SELECTED PASSAGE
┌──
7. Implement DEA STAC search + download clip for AOI:
* Sentinel-2 (s2_l2a) is likely easiest first
* Compute indices (NDVI, EVI, SAVI)
* Compute peak indices (season max)
8. Load DW baseline GeoTIFF for the year:
* Step 1: upload DW GeoTIFFs from Google Drive to MinIO
* Step 2: clip to AOI
9. Run model inference:
* Load model from MinIO
* Apply to feature stack
* Output refined label raster
10. Neighborhood smoothing:
* Majority filter 3×3 / 5×5 (configurable)
11. Export result as GeoTIFF (prefer COG)
* Write to temp
* Upload to MinIO
### Phase D — Tiles + map UI
12. Deploy TiTiler service and expose:
* `tiles.portfolio...`
13. Frontend:
* Leaflet selection + coords input
* Submit job + poll
* Add layers from tile URLs
* Legend + downloads
### Phase E — Admin portal + retraining
14. Admin UI:
* Dataset upload
* Model list + promote
15. Retraining pipeline:
* Kubernetes Job that:
* pulls dataset from MinIO
* trains models
* saves artifact to MinIO
* registers new model version
---
## 5) Important “you might forget” items (add now)
### 5.1 Model registry metadata
For each model artifact store:
* model_name
* version
* training datasets used
* training timestamp
* feature list expected
* class mapping
### 5.2 Class mapping (must be consistent)
Create a single `classes.json` used by:
* training
* inference
* frontend legend
### 5.3 Zimbabwe boundary validation
Use a Zimbabwe boundary polygon in the API/worker to validate AOI.
* Best: store the boundary geometry as GeoJSON in repo.
### 5.4 Deterministic job cache key
Hash:
* year
* season
* model_version
* center lat/lon
* radius
If exists → return cached result (huge compute saver).
### 5.5 Signed downloads
Never expose MinIO objects publicly.
* API generates signed GET URLs that expire.
---
## 6) Open items to decide (tomorrow)
└──
STORED DATA
┌──
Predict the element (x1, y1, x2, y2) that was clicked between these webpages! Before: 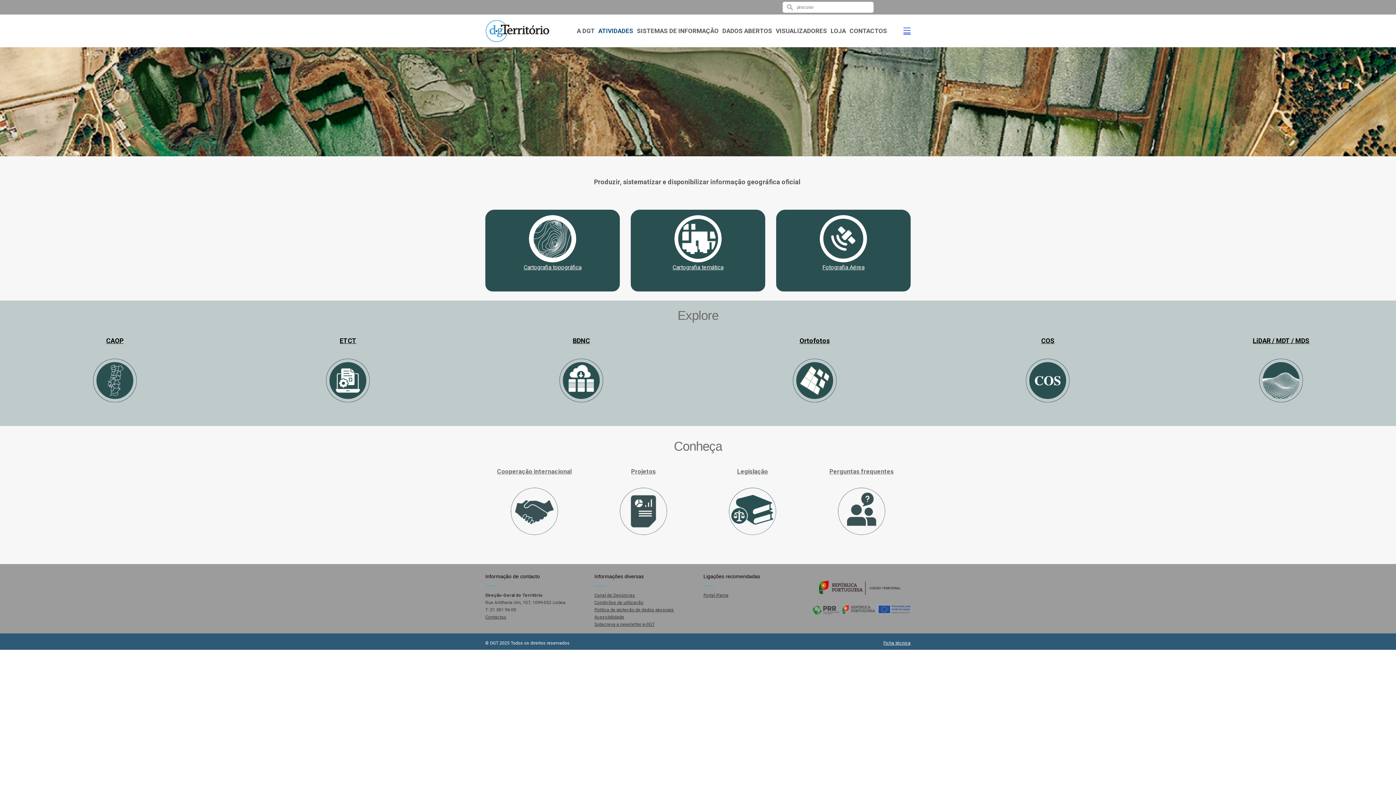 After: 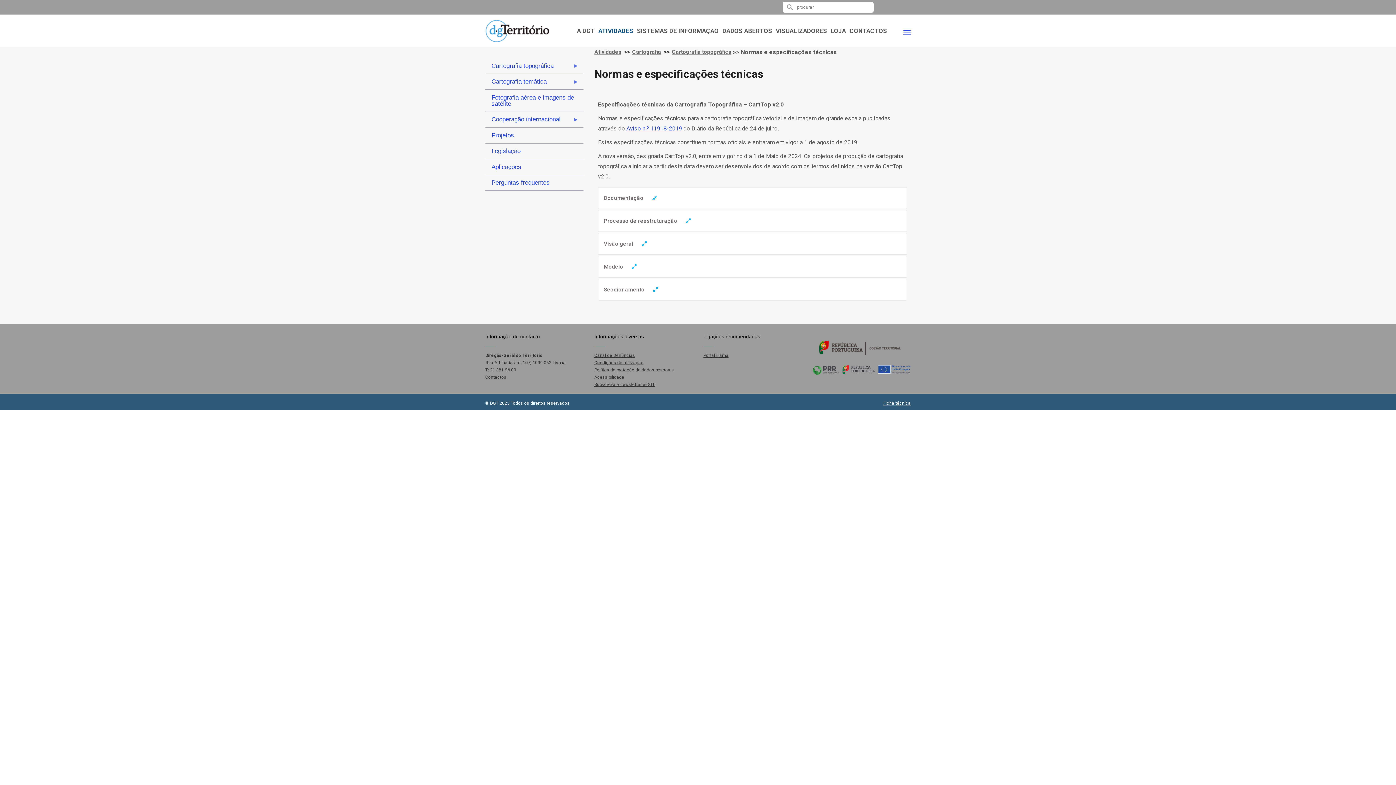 Action: bbox: (339, 337, 356, 344) label: ETCT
└──
TASKS AND EXERCISES
1/ Under "Model registry metadata", the project plan names what to store for each model artifact. List every one of those items.
2/ Resume the project plan after its last heading, "Open items to decide (tomorrow)".

WRITTEN RESPONSES
1/
- model_name
- version
- training datasets used
- training timestamp
- feature list expected
- class mapping

2/
1. **Frontend framework**: React + Vite (recommended)
2. **Tile approach**: TiTiler vs pre-render PNGs (TiTiler looks much more professional)
3. **DB**: add Postgres now vs later (recommended soon for quotas + user mgmt)
4. **Which DEA collections** to use for the first version:
* Start with Sentinel-2 L2A (s2_l2a)
* Later add Landsat fallback
5. **Model input features**: exact feature vector and normalization rules
---
## 7) Roo/Minimax execution notes (so it doesnt get confused)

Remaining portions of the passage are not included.